The Model T, like all Gundle’s bikes, was very robust. It used 18 gauge steel tubing, strengthening trusses, a butted steering column, and heavy-duty bearings and hubs. Dunlop supplied the rims, tyres and saddle. Even the mudguards were ‘the finest carrier guards procurable’.
The boom years for those delivery bikes were the 1950s. The bike in Stamford probably dates from that decade. Gundle may well have made hundreds of bikes, if not thousands. But manufacturing in the name of Gundle seems to have ended at or soon after his death.

Pamela tells this tale: 'My father would never ever change the colour of his bikes - always black. Once I tried to get him to produce some ice cream trikes in red, following a visit by me to New York with my husband. My father had asked me to go to see a customer with a view to selling them some goods. They wanted a regular 3-monthly supply of ice cream bikes but in red!'

Pamela also told me: 'I have some catalogues plus Christmas gifts he gave out to customers (handbag mirrors, pencils, bridge scorers - all with his motifs on). One other thing: if you knew grocery stores in the Midlands called Wrensons and George Masons - they mostly used the bicycle Model T for delivering all groceries for years on end.'

It is not surprising that plenty of Gundle bikes have survived and – to judge from such internet sites as Flickr – there seem to be many enthusiasts caring for and restoring them.
Above is the Gundle TB from the 1936 catalogue.

A similar company was Pashley, which did not die out but still goes on. According to Wikipedia, Pashley bought up Gundle’s parts in 1974 and made a few more Gundles.

Pashley secured the contract to produce bicycles for the use of postmen in British Royal Mail deliveries.

My Claud Butler Torino (1966 model)

On 24 February 1966 I had the great pleasure of collecting my brand-new Claud Butler Torino frame from Dave Davey's shop in North London and carrying it home over my shoulder. It had been built to order and the next few days were spent enjoyably building it up into a complete bike.

Originally I fitted it with GB Maes Drop handlebars. GB components were very popular at the time. Here you can see the Maes (top left amongst the handlebars) in an extract from GB's 1966 catalogue.

In more recent years, I have switched to the straight bars you see.

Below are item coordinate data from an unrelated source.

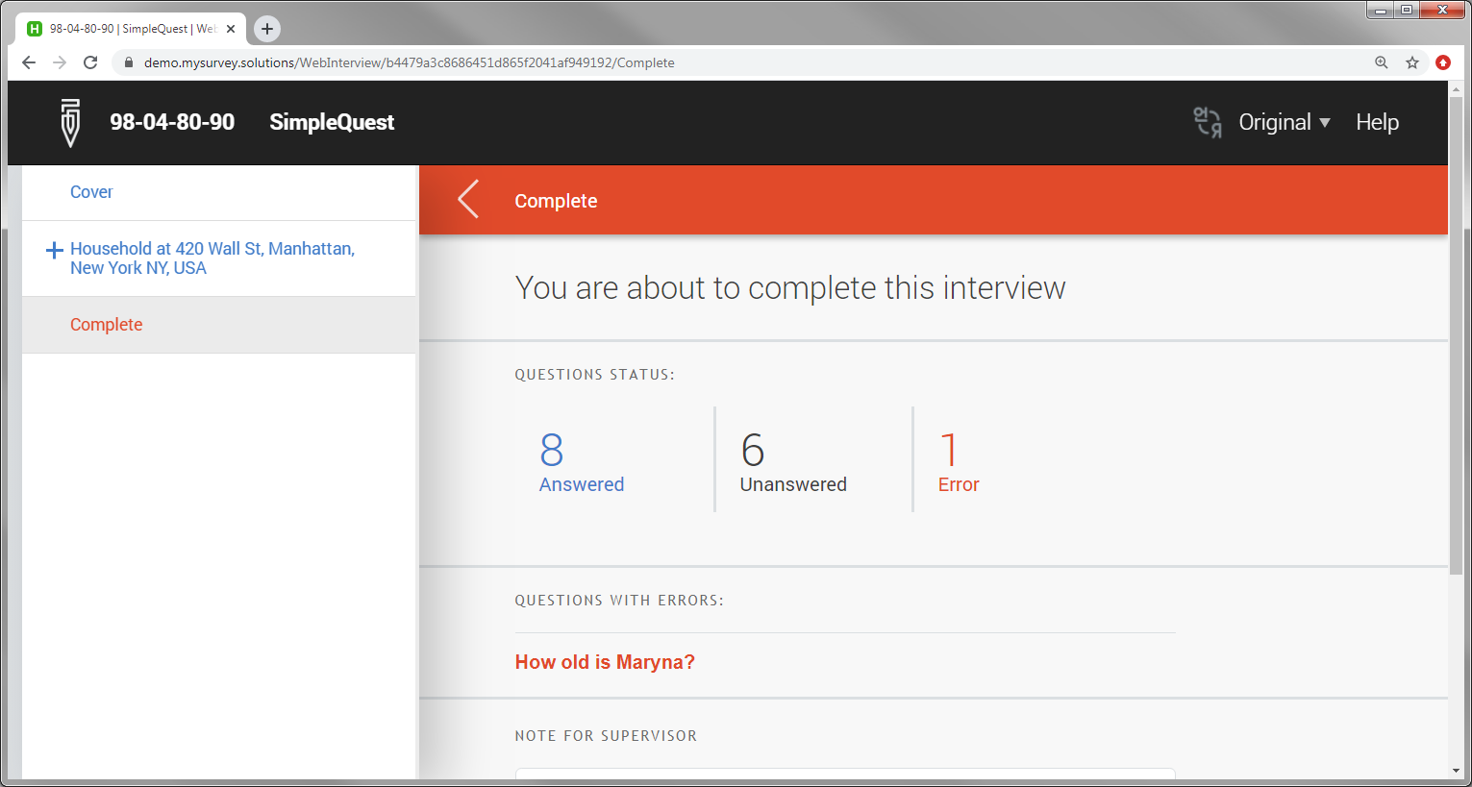The image size is (1472, 787).
Task: Open the Cover section in sidebar
Action: [91, 192]
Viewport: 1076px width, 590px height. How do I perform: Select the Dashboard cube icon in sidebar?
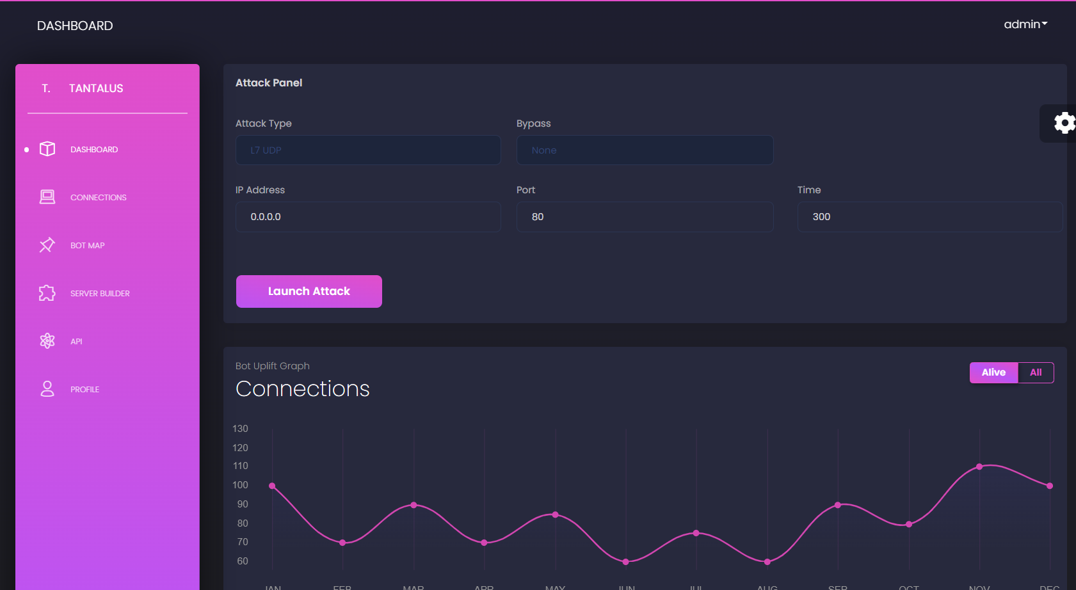tap(47, 148)
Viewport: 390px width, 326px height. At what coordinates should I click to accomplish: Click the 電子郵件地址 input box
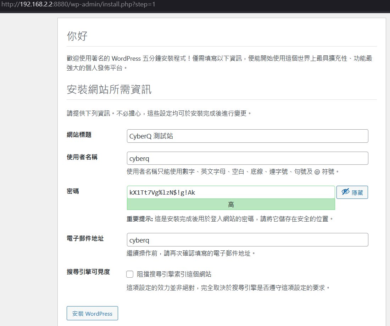[x=247, y=240]
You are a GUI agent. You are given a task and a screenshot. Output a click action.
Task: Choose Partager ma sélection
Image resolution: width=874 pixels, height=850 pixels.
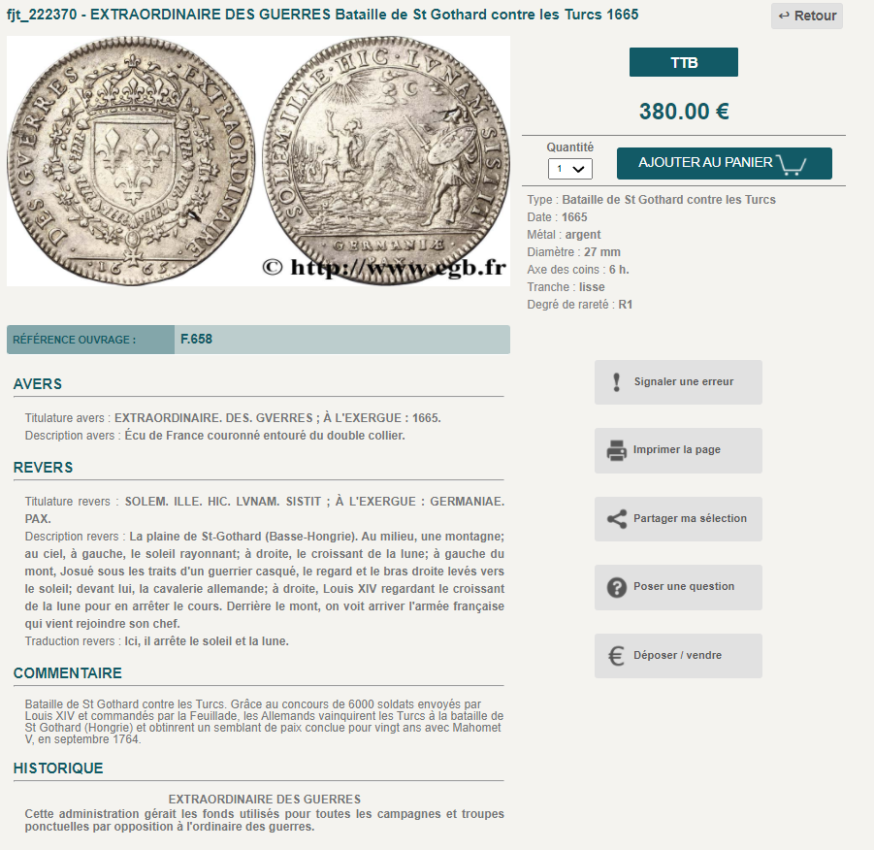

Here is its 44th birthday photo - taken on 24 February 2010.
I still think it is a beautiful frame, with its long spearpoint Italian lugs, narrow, wrap-over seat stays, Campagnolo drop-outs and front ends, and sweetly-tapered fork-blades. And it was built from Reynolds 531 butted tubing throughout. I chose black with red contrast for the frame; and it has never been resprayed.

Here's the 1966 leaflet that advertised it:
As well as the handlebars, several of my bicycle's parts have been changed over the years. Perhaps the most interesting change was the fitting of a Gian Robert Campione Second Style derailleur system in about 1975.
I doubt whether many of these are in existence today. Gian Robert made bicycle parts in Legnaro, about ten miles west of Venice. It is believed the company operated from about 1960 and that it folded in about 1985.

I think these gears were not held in very high regard; and they obviously lost out in competition with the big names. But mine is still operating well 40 years after being installed.